* Excerpted passage *
Instead of the theater’s front entrance, audiences enter the August Wilson through the building’s neon-lit alleyway. The goal was to “reestablish a different relationship with what happens when you cross a threshold into the space,” says Scutt.

Photo: Emily Andrews, courtesy of Cabaret at the Kit Kat Club

“I did an animation of the entire building. We didn’t do a model box for this because it was pointless: It’s a huge project,” Scutt tells AD. A big undertaking, indeed; the traditional proscenium-style stage has been replaced by a theater in the round. Additional seating, including a mezzanine level, was built where a backstage area once lived. Three uniquely stylized bars, accented by Jeremy Anderson’s futuristic light fixtures, are scattered throughout the seductive setting, welcoming audiences to unwind and imbibe before the performance begins. A separate cast of musicians and dancers provide entertainment during the production’s 75-minute prologue.

* What is needed *
Please transcribe the part of the theater redesign passage above that opens with the words containing "Photo: Emily Andrews, courtesy" and closes with "production’s 75-minute prologue.", keeping every word and mark the same.

* Data extract *
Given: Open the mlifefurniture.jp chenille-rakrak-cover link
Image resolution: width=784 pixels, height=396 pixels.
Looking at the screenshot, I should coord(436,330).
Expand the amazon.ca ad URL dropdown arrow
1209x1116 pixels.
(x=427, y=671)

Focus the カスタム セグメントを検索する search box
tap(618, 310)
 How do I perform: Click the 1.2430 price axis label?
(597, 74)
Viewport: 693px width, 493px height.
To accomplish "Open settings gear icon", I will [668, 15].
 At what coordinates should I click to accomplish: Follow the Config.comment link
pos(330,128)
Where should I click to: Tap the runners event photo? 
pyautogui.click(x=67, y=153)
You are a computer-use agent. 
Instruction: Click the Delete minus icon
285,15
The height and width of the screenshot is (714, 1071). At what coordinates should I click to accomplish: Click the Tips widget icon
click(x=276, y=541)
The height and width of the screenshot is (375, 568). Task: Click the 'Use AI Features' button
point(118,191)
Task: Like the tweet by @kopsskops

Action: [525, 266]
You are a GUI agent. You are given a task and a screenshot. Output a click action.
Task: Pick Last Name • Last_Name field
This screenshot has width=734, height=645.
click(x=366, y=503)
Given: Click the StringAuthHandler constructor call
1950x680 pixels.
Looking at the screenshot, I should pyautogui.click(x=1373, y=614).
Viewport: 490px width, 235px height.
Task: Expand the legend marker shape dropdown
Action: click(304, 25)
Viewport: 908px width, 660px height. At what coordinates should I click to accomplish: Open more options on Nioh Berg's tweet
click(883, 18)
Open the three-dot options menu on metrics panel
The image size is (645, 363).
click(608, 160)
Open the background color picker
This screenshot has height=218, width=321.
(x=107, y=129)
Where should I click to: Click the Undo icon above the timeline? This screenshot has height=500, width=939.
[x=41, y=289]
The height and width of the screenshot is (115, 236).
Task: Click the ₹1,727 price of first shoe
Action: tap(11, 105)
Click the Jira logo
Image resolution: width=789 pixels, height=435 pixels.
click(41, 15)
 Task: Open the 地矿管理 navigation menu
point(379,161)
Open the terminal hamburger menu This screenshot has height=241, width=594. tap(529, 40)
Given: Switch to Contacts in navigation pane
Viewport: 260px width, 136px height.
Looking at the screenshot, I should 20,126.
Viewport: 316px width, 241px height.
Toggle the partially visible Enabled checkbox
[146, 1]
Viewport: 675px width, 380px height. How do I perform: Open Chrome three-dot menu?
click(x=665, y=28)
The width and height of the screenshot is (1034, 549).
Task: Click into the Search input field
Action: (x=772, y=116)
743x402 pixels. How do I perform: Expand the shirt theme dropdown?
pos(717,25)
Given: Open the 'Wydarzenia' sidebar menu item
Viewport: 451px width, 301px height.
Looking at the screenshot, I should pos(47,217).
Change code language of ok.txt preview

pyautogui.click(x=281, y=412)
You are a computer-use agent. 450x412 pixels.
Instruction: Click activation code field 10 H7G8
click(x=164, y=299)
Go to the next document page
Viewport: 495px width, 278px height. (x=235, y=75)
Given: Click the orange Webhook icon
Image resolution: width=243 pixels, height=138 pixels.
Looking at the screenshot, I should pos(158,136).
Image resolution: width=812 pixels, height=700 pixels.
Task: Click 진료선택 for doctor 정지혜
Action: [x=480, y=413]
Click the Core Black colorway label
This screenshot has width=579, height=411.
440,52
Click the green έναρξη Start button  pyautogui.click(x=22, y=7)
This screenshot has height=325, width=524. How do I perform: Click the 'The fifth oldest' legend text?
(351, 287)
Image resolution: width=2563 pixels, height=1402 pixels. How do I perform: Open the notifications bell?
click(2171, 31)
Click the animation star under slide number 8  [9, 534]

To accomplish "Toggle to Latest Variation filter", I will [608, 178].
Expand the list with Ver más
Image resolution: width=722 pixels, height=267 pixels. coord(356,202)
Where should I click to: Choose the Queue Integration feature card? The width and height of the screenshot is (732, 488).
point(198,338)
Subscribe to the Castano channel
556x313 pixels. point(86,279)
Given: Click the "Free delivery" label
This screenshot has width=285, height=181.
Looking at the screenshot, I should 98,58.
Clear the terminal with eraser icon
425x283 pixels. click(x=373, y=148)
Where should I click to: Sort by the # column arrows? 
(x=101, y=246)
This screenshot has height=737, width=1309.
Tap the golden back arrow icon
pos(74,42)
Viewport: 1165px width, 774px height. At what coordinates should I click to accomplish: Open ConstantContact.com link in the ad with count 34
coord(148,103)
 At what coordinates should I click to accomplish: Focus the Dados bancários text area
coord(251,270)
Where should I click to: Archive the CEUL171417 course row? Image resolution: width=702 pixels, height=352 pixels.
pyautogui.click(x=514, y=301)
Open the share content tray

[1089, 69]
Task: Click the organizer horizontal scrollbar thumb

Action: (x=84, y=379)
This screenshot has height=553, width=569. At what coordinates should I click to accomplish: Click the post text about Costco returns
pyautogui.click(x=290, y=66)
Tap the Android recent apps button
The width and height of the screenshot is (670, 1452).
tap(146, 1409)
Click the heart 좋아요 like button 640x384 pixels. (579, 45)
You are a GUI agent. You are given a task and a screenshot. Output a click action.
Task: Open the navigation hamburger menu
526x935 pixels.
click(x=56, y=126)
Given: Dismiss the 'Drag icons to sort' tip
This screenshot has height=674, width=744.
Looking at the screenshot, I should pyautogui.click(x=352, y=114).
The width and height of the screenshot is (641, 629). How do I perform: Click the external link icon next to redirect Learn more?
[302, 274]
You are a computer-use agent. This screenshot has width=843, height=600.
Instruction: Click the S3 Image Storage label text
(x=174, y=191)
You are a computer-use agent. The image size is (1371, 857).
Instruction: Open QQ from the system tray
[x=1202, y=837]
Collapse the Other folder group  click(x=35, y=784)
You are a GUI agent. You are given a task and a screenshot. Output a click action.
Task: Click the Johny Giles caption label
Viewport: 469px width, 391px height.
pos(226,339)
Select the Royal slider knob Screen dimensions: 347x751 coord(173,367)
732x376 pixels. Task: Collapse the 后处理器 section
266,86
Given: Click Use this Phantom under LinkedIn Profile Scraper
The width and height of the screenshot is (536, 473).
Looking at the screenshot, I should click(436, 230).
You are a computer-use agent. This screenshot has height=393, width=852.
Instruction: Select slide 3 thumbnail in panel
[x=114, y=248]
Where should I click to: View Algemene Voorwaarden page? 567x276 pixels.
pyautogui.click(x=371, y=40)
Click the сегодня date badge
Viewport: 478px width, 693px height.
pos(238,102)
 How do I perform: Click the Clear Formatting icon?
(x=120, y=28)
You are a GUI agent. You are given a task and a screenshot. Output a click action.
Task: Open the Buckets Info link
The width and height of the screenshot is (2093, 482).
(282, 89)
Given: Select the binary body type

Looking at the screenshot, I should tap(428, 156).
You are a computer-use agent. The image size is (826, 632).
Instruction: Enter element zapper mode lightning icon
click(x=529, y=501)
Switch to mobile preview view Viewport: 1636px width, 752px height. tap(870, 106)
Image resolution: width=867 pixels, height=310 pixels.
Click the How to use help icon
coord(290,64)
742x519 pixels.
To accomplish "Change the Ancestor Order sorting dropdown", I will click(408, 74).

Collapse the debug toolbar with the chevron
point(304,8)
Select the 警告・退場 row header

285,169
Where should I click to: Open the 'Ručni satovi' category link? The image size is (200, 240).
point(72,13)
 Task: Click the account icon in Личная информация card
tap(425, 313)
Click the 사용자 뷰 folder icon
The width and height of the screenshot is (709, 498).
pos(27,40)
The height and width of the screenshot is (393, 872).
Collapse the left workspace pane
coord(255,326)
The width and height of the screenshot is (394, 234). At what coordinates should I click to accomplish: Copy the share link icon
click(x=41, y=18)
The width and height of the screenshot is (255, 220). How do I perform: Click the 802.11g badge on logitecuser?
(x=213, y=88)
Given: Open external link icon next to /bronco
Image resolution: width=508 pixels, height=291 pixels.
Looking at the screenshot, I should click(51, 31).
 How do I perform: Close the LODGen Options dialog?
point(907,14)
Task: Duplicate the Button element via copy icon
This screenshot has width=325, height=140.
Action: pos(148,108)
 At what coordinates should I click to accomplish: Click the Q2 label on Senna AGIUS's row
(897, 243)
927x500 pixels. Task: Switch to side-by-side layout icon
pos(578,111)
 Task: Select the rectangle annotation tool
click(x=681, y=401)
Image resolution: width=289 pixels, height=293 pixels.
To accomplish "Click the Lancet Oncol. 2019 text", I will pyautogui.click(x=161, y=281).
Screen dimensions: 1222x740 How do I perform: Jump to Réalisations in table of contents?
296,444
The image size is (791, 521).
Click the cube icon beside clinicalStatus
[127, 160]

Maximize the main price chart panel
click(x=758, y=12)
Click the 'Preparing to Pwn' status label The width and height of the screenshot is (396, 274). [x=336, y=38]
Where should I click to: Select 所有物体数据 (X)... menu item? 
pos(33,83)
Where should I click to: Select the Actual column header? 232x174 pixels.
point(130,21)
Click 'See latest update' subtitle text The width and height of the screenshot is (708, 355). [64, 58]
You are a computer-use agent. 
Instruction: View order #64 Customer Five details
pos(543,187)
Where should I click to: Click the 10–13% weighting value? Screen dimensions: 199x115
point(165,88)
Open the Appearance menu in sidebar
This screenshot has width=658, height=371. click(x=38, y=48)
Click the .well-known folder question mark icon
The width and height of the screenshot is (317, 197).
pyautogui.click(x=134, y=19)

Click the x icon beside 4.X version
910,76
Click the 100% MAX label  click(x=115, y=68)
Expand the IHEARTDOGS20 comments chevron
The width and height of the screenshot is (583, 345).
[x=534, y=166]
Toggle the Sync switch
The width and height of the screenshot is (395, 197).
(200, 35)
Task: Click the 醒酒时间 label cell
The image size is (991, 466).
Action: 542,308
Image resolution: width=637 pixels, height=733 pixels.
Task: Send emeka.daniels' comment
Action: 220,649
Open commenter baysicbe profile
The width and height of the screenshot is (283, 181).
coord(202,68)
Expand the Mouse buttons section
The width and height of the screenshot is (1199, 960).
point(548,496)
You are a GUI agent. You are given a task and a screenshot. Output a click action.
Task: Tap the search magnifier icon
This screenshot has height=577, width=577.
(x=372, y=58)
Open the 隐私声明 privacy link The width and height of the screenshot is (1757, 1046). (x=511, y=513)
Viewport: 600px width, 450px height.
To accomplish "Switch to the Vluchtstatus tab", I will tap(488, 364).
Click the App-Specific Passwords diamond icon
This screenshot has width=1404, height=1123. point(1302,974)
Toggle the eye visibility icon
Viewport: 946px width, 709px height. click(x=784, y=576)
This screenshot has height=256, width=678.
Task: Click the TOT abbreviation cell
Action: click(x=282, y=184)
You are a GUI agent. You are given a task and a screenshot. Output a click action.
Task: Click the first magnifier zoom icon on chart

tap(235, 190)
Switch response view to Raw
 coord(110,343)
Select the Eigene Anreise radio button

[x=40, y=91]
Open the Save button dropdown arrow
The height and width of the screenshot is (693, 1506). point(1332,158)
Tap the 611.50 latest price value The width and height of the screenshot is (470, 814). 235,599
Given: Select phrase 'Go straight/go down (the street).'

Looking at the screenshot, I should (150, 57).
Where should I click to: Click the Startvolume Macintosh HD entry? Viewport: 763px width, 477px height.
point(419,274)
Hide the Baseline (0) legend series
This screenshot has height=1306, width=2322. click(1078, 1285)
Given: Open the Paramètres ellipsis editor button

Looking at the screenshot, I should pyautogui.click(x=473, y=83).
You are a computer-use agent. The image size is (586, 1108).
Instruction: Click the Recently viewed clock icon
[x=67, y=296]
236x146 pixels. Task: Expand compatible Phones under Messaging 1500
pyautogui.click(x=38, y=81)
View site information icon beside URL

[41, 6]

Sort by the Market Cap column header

* Exercise result *
Photo: Emily Andrews, courtesy of Cabaret at the Kit Kat Club

“I did an animation of the entire building. We didn’t do a model box for this because it was pointless: It’s a huge project,” Scutt tells AD. A big undertaking, indeed; the traditional proscenium-style stage has been replaced by a theater in the round. Additional seating, including a mezzanine level, was built where a backstage area once lived. Three uniquely stylized bars, accented by Jeremy Anderson’s futuristic light fixtures, are scattered throughout the seductive setting, welcoming audiences to unwind and imbibe before the performance begins. A separate cast of musicians and dancers provide entertainment during the production’s 75-minute prologue.